◆ About this task: Scan the listing below for the word "agent" and copy every line that has it.

>>

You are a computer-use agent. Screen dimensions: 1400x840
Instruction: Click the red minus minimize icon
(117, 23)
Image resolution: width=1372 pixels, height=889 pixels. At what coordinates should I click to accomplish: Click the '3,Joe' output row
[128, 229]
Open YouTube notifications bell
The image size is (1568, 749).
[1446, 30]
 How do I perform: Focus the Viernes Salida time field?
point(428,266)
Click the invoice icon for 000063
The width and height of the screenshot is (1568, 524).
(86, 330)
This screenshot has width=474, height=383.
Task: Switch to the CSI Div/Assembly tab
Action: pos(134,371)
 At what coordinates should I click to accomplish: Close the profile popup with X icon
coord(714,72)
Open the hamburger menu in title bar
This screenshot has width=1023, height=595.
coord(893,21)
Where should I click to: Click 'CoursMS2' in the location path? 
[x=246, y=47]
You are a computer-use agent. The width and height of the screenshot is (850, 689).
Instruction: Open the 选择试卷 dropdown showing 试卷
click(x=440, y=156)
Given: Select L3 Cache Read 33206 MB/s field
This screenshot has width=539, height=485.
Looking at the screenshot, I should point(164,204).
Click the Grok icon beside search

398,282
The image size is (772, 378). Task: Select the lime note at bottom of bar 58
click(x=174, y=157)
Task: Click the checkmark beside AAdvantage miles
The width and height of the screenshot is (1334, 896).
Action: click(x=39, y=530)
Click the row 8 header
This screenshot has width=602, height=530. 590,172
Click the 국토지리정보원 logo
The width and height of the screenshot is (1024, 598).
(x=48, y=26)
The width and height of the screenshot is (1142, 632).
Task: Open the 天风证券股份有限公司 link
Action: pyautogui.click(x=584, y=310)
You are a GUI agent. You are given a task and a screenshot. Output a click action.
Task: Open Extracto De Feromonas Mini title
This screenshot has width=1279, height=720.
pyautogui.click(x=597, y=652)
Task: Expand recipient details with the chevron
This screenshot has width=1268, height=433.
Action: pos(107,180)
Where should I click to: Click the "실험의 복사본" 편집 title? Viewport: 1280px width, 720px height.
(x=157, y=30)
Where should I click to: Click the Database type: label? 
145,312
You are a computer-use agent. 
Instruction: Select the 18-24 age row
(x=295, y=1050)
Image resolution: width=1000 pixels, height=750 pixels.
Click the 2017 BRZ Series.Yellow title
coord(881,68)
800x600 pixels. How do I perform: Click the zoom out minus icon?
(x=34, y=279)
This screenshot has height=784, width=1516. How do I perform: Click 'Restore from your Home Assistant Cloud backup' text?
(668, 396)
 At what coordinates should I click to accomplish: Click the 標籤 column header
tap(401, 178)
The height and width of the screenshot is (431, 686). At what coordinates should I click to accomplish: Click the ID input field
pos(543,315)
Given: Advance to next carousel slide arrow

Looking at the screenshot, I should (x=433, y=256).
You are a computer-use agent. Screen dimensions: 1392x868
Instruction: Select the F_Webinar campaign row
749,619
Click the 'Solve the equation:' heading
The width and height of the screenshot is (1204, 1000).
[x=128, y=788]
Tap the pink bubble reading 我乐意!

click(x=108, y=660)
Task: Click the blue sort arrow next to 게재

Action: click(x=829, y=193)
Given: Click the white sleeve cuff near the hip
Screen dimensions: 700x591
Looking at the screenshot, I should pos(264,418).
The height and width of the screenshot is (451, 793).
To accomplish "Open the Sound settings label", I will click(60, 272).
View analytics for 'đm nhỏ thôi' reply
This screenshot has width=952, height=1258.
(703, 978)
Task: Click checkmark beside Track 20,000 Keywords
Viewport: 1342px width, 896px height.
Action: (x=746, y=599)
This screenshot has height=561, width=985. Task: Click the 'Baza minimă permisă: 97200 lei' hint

<<

◆ Output of the exercise:
You are a computer-use agent. Screen dimensions: 1400x840
You are a computer-use agent. The width and height of the screenshot is (850, 689).
You are a GUI agent. You are given a task and a screenshot. Output a click action.
You are a computer-use agent. 
You are a computer-use agent. Screen dimensions: 1392x868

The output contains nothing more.